It's a cautionary note about a potential obesity risk from trade agreements that comes just as the Trump administration announced it wants to block any attempts by Canada or Mexico to put warning labels on highly processed foods.
"Yes, the idea of putting limits on the ability of countries to put warning labels and symbols on products is something we are concerned about, " U.S. trade representative Robert Lighthizer confirmed in a committee meeting last week.
Health Canada is in the midst of a process that will lead to front-of-package labels on highly processed foods to alert consumers to products that are high in salt, sugar and fat. That would make Canada the second high-income country after Chile to take that action.
"The international processed food industry, much of it based in the U.S., is afraid that if Chile becomes an example other countries follow, it will create a larger global norm cascade similar to that experienced in tobacco control — from health warnings, to gruesome picture, to plain packaging," Labonté said.
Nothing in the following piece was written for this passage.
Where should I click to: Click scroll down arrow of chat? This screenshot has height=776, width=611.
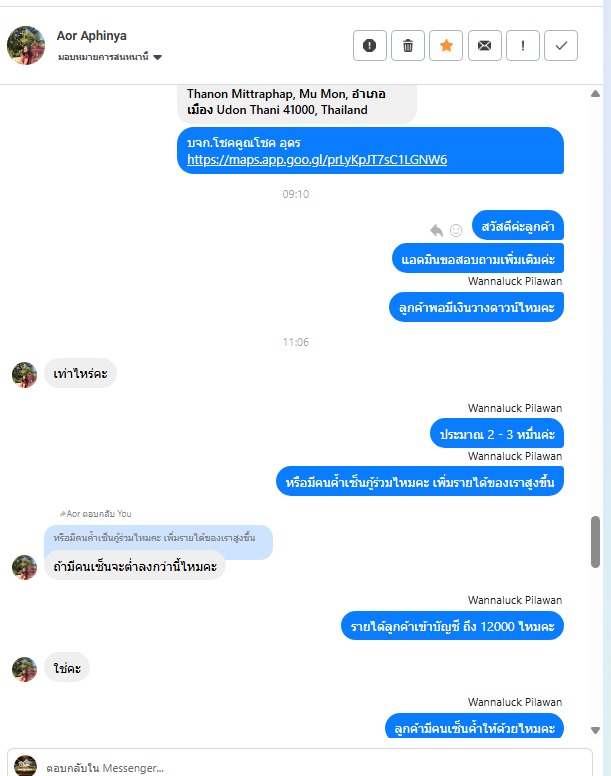pyautogui.click(x=595, y=730)
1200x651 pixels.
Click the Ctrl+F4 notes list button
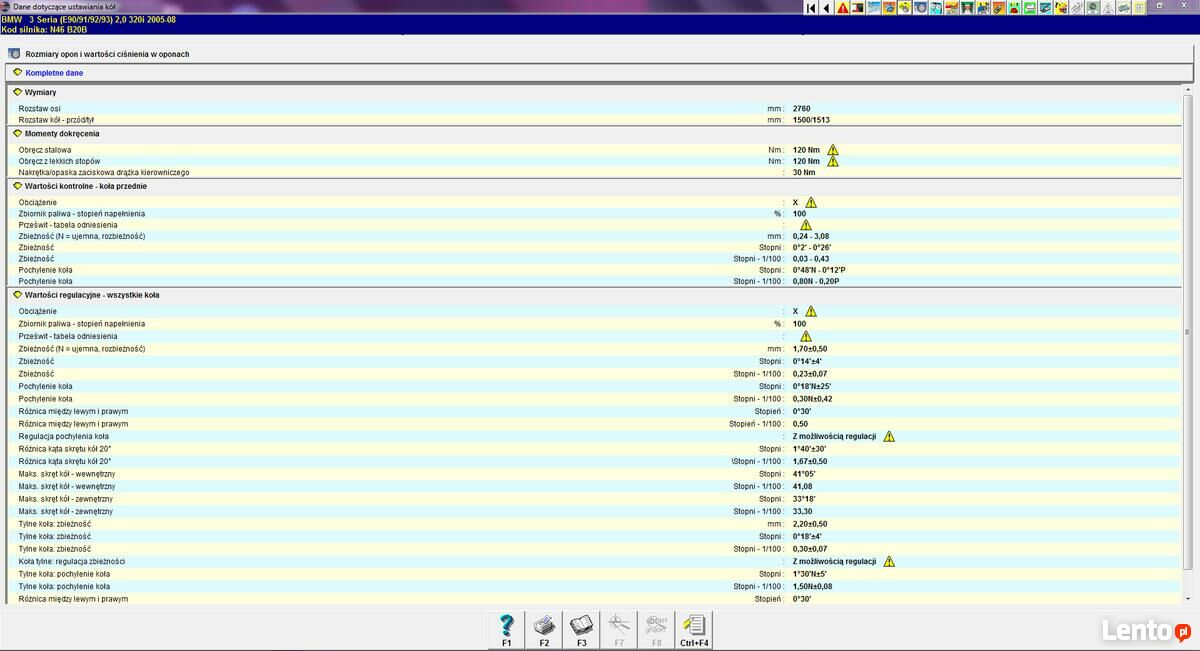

Would Canada agree to limit its ability to take public health policy action through food labelling? Labonté said it's possible.
"The pressure-cooker final stages of NAFTA re-negotiation being applied by the Trump administration could see Canada trade away this public health protective measure if, for example, concessions in other economic domains of interest to Canada (e.g. auto pact) are improved," Labonté said.
But there were reports that Canada's chief NAFTA trade negotiator told reporters that food labels are not on the table.
CBC has asked for confirmation from officials at the Ministry of Health and the Ministry of Foreign Affairs but so far we have not received one.